DOCUMENT EXCERPT -
Shame is a deflating feeling of personal worthlessness—like when you’re suddenly laid off without explanation even though the company is doing well. You’re hurting, and you feel there’s nobody to blame but yourself. Yet you can’t for the life of you figure out what you did wrong. “There must be something wrong with me, but what?”

This is Shame. Not guilt, but shame. You just want to disappear, or lie in bed, hoping to wake up and find out that it was only a dream. You have to keep active so you won’t get depressed. Maybe you watch sitcoms on television and feel edgy as the men all act like fools. Shame. Or you get caught peeking in a window at a girl undressing. Shame on you! You write a brilliant story on a friend’s computer and forget to save it. You know you can never rewrite it as well. And you think, “Not again! How stupid can I get?” There’s a war going on in your guts, and both sides are losing. Shame turns to discouragement, depression, and anger at yourself.

That’s where this book comes in. You will learn here how to keep shame from overwhelming you. You won’t eliminate all shame from your life; no man can do that. But you can learn how to handle it before it breaks you spirit or manifests as a major disease. Healing shame can be an exciting adventure, and it might even get to be fun.

PROBLEM TO SOLVE - Rewrite the passage on shame between "This is Shame." and "anger at yourself.", inclusive, changing "sitcoms" to "cartoons". The items that come next are separate material with no connection to the passage on shame.

SUPPLIED INFORMATION -

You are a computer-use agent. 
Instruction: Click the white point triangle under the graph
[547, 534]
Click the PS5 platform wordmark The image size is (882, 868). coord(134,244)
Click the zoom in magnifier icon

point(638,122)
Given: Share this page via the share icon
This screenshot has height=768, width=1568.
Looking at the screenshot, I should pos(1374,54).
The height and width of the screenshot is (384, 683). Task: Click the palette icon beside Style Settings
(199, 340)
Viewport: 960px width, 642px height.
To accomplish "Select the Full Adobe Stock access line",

ANSWER TO THIS EXERCISE -
This is Shame. Not guilt, but shame. You just want to disappear, or lie in bed, hoping to wake up and find out that it was only a dream. You have to keep active so you won’t get depressed. Maybe you watch cartoons on television and feel edgy as the men all act like fools. Shame. Or you get caught peeking in a window at a girl undressing. Shame on you! You write a brilliant story on a friend’s computer and forget to save it. You know you can never rewrite it as well. And you think, “Not again! How stupid can I get?” There’s a war going on in your guts, and both sides are losing. Shame turns to discouragement, depression, and anger at yourself.